A curated datasets list of raw trajectories that can be used for trajectory classification.
Name | Description | Availability | Classification Goal |
---|---|---|---|
geolife |
Records of people outdoor movements | microsoft.com | Transportation mode: walk • bike • bus • car • subway • train • airplane • boat • run • motorcycle |
animals |
Elk, deer and cattle dataset. Starkey Project | github.com | Animal species Elk • Deer • Cattle |
hurdat2 |
Atlantic hurricane database | nhc.noaa.gov | Huracane intensity (Saffir-Simpson scale): 0 • 1 • 2 • 3 • 4 • 5 (Zero means was not a huracane) |
mnist_stroke |
Sequences of strokes representing handwritten digits | edwin-de-jong.github.io | Decimal digits: 1 • 2 • 3 • 4 • 5 • 6 • 7 • 8 • 9 • 0 |
cma_bst |
Western North Pacific tropical cyclone database | tcdata.typhoon.org.cn | Huracane intensity: Weaker or unknown • Tropical Depression • Tropical Storm • Severe Tropical Storm • Typhoon • Severe Typhoon • Super Typhoon • Extratropical Cyclone |
uci_gotrack |
Cars and buses GPS trayectories | ics.uci.edu | Transportation mode: bus • car |
uci_pen_digits |
Pen-Based Recognition of Handwritten Digits | ics.uci.edu | Decimal digits: 1 • 2 • 3 • 4 • 5 • 6 • 7 • 8 • 9 • 0 |
uci_characters |
Character Trajectories Data Set | ics.uci.edu | Characters: a • b • c • d • e • g • h • l • m • n • o • p • q • r • s • u • v • w • y • z |
uci_movement_libras |
LIBRAS (brazilian signal language) movement dataset | ics.uci.edu | Movement type: curved swing • horizontal swing • vertical swing • anti-clockwise arc • clockwise arc • circle • horizontal straight-line • vertical straight-line • horizontal zigzag • vertical zigzag • horizontal wavy • vertical wavy • face-up curve • face-down curve • tremble |
traffic |
Traffic dataset over a road section | zen-traffic-data | Vehicle type: normal • large |
stochastic_models |
Trajectories generated using statistical models | here | Model used: Random Walk • Langevin Ecquation • Diffusing Diffusivity |
Since each dataset offers its data in a quite different format, we included some scripts for fetching and transforming them into a standard format. This will allow testing different analysis tools independently of the dataset.

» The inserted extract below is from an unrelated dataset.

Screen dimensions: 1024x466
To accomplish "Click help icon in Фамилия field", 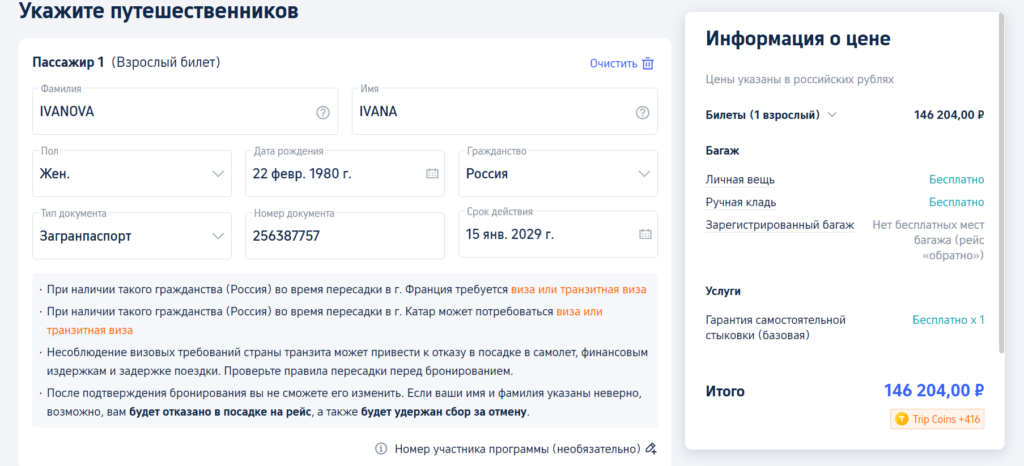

A sandarized version is a single json file for each dataset, that contains the following keys:
- name: Name of the dataset
- version: Integer that indicates the version
- trajs: List of trajectories contained in the dataset
- labels: List of the labels associated to each trajectory
The standarized versions of the datasets are available in the releases page of this repository. Moreover, you could generate the standarized versions yourself by cloning this repo, and running build.py.
Since the standarized format is a plain-text json file, it can be loaded in a vast variety of programming languages and json-compatible tools.
However, we recommend you to use yupi to load the datasets if you are using Python. A sample script could be:
import json
import yupi
with open('geolife.json', "r", encoding="utf-8") as f:
dataset = json.load(f)
name, version = dataset['name'], dataset['version']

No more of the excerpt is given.